Wanderlilly is the opener, part peacefully ambient and part inescapably heavy. This is an effect the band have crafted and mastered – the gentle imagery, the soft yet gritty sound of the leading vocal, the use of melody – all of this creates a notable contrast with the thick wall of distortion and the addictive high energy of the drums. Cigars & Celebrations encapsulates this idea even further. The guitar riffs throughout the verses have a lightly reverb soaked, dreamlike appearance, something which powerfully evolves as the hook section comes in, and continues to mutate and grow as the solo loaded middle-eight crashes into action. Then you get to to enjoy the softness once again as you follow this meandering bass line along through its momentary musings.
The album is an indie rock project by all accounts, but there’s a striking amount of tenderness to it that really bares the humanness embedded in the songwriting.
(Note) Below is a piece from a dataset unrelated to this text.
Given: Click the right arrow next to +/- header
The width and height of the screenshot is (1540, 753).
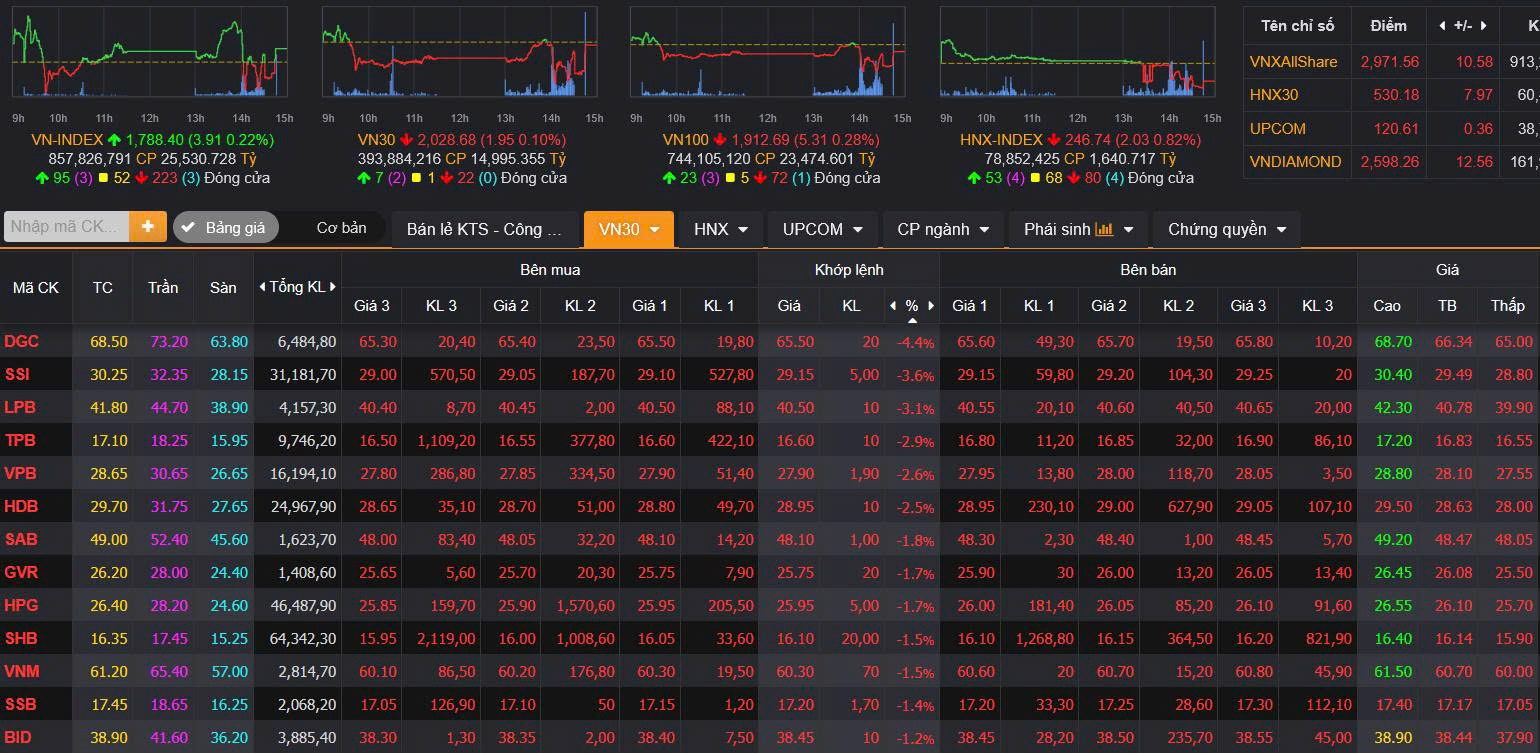Looking at the screenshot, I should [x=1485, y=26].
Threes & Fours, for example, is a beautiful song, the band’s use of lyrical imagery is sublime, and the soundscape created around it makes for the perfect bit of escapism. There’s a hint of familiarity to the music, a touch of influence, as always. On occasion the sound drew comparisons with Goo Goo Dolls, later Starsailor, Smashing Pumpkins, even Brand New at times. But as mentioned at the start, the band are massively unique for the most part, and these comparisons simply offer a warm sense of nostalgia for those who fear the unknown or have, for one reason or another, lost faith in modern music.
Bulletful Of Piss is a dark and enchanted bit of weighted rock music, though after the initial introduction, the music opens up into something much more calming and affectionate. The switch between moods is fascinating, a further example of the clever and unpredictable songwriting and composition that Race To Neptune are all about.
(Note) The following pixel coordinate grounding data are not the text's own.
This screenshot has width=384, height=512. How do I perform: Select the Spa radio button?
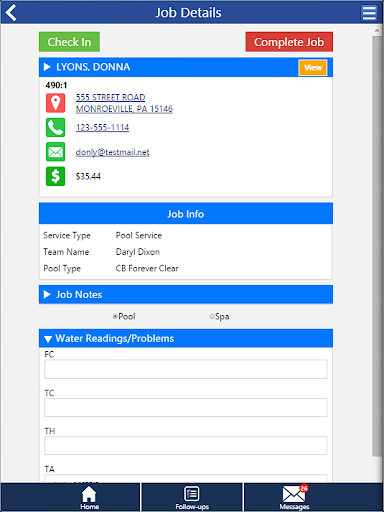tap(212, 316)
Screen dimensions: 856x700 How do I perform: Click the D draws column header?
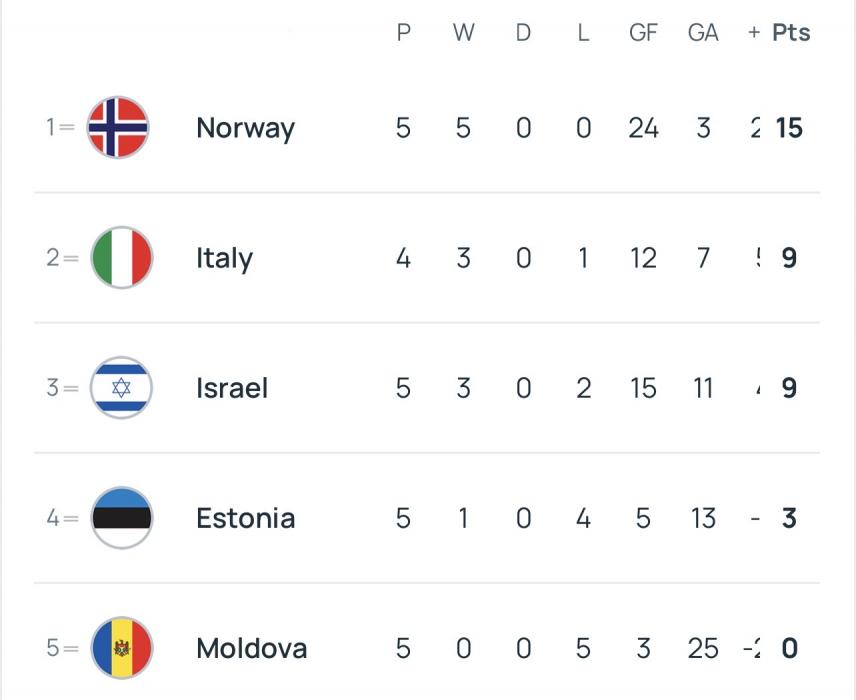tap(523, 32)
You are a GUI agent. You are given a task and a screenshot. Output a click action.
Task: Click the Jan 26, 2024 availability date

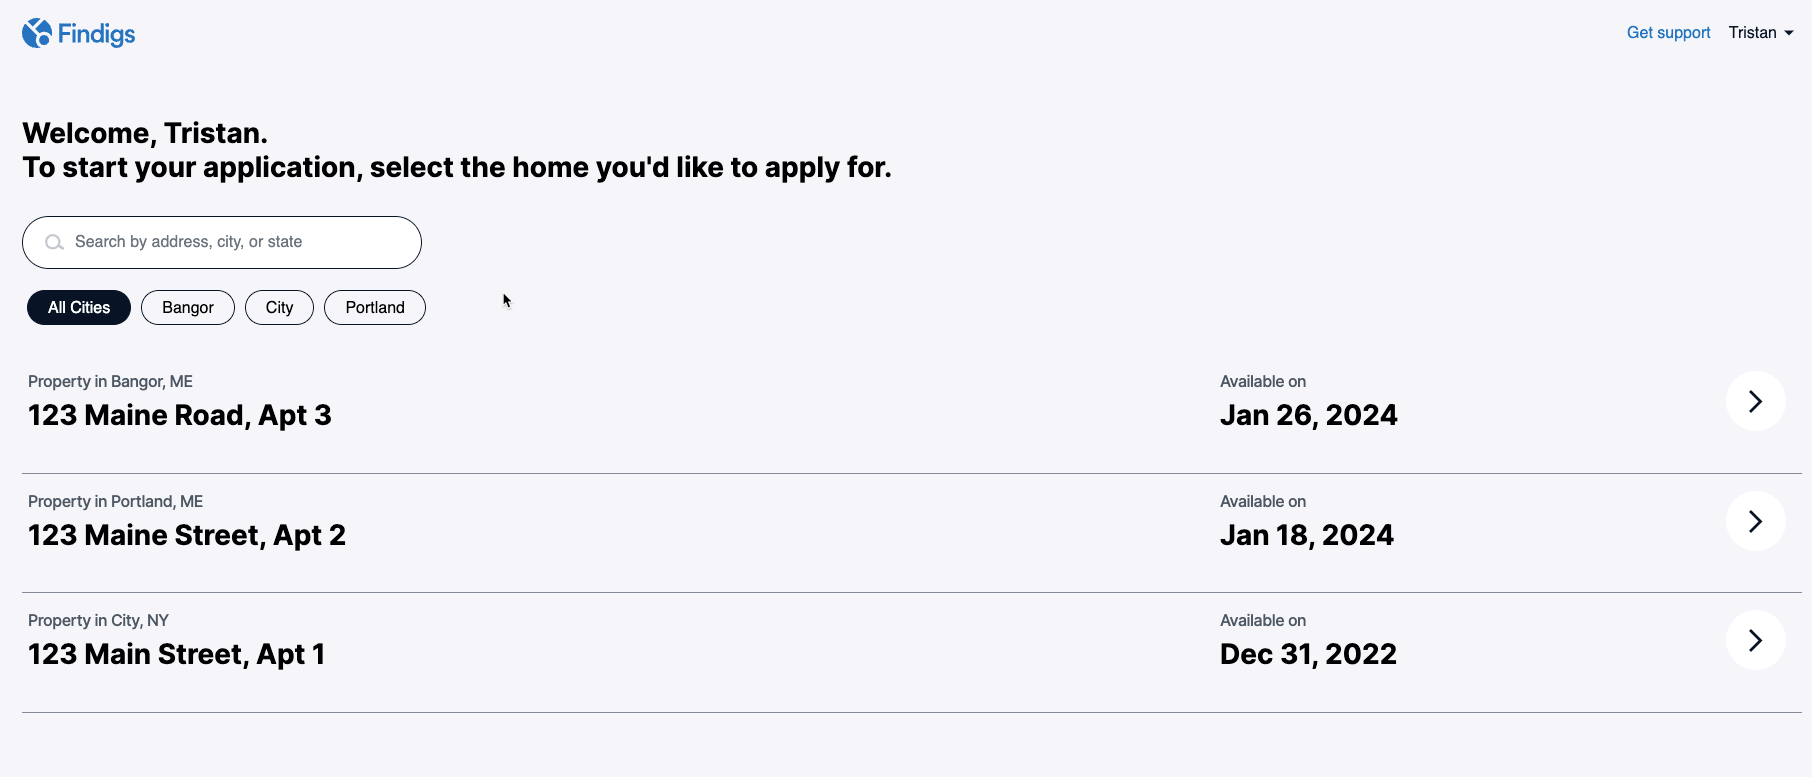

Iron Satire is a beautiful song and a personal favourite from the project. Something about the perfect meeting of guitars and melodies and passion – it gets to you, it gets into your head, it allows you to escape from yourself for a while but it also provokes thought. The way the music develops throughout is as captivating as ever; the emotion and grit that comes through in the final instrumental section is all kinds of wonderful.
Following this, Constant Collapse – in a way, the exact opposite of its predecessor. The overwhelming power and chaos of the introduction falls away in this sudden and haunting manner, to leave you surrounded by a single riff and a single melody line, with these intriguing lyrics that linger in your mind after listening. The softness is replaced intermittently by a manic wall of energy. The grunge element of the band’s sound is strong here, well placed within the collection, a striking alternative angle. Blue Skies So Burned further highlights the strength of thoughtful arrangement and proceeds to mellow you out a little after the hard hit of the previous track.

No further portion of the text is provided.